Decodetree Specification

A decodetree is built from instruction patterns. A pattern may represent a single architectural instruction or a group of same, depending on what is convenient for further processing.

Each pattern has both fixedbits and fixedmask, the combination of which describes the condition under which the pattern is matched:

(insn & fixedmask) == fixedbits

Each pattern may have fields, which are extracted from the insn and passed along to the translator. Examples of such are registers, immediates, and sub-opcodes.

In support of patterns, one may declare fields, argument sets, and formats, each of which may be re-used to simplify further definitions.

Fields

Syntax:

field_def     := '%' identifier ( field )* ( !function=identifier )?
field         := unnamed_field | named_field
unnamed_field := number ':' ( 's' ) number
named_field   := identifier ':' ( 's' ) number

For unnamed_field, the first number is the least-significant bit position of the field and the second number is the length of the field. If the ‘s’ is present, the field is considered signed.

A named_field refers to some other field in the instruction pattern or format. Regardless of the length of the other field where it is defined, it will be inserted into this field with the specified signedness and bit width.

Field definitions that involve loops (i.e. where a field is defined directly or indirectly in terms of itself) are errors.

A format can include fields that refer to named fields that are defined in the instruction pattern(s) that use the format. Conversely, an instruction pattern can include fields that refer to named fields that are defined in the format it uses. However you cannot currently do both at once (i.e. pattern P uses format F; F has a field A that refers to a named field B that is defined in P, and P has a field C that refers to a named field D that is defined in F).

If multiple fields are present, they are concatenated. In this way one can define disjoint fields.

If !function is specified, the concatenated result is passed through the named function, taking and returning an integral value.

One may use !function with zero fields. This case is called a parameter, and the named function is only passed the DisasContext and returns an integral value extracted from there.

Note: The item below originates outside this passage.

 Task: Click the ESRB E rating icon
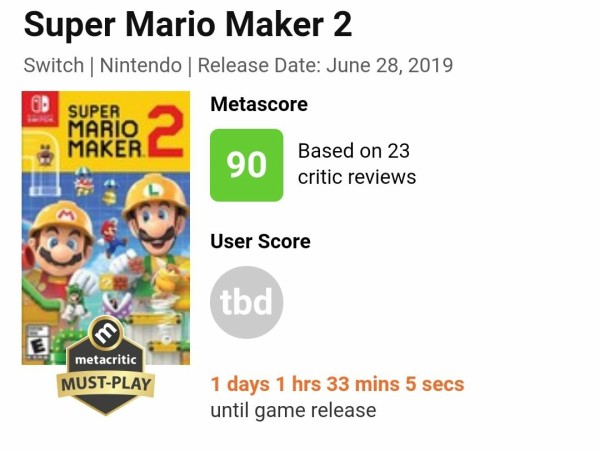(37, 343)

A field with no fields and no !function is in error.

Field examples:

Input	Generated code
%disp 0:s16	sextract(i, 0, 16)
%imm9 16:6 10:3	extract(i, 16, 6) << 3 \| extract(i, 10, 3)
%disp12 0:s1 1:1 2:10	sextract(i, 0, 1) << 11 \| extract(i, 1, 1) << 10 \| extract(i, 2, 10)
%shimm8 5:s8 13:1 !function=expand_shimm8	expand_shimm8(sextract(i, 5, 8) << 1 \| extract(i, 13, 1))
%sz_imm 10:2 sz:3 !function=expand_sz_imm	expand_sz_imm(extract(i, 10, 2) << 3 \| extract(a->sz, 0, 3))

Argument Sets

Syntax:

args_def    := '&' identifier ( args_elt )+ ( !extern )?
args_elt    := identifier (':' identifier)?

Each args_elt defines an argument within the argument set. If the form of the args_elt contains a colon, the first identifier is the argument name and the second identifier is the argument type. If the colon is missing, the argument type will be int.

Each argument set will be rendered as a C structure “arg_$name” with each of the fields being one of the member arguments.

If !extern is specified, the backing structure is assumed to have been already declared, typically via a second decoder.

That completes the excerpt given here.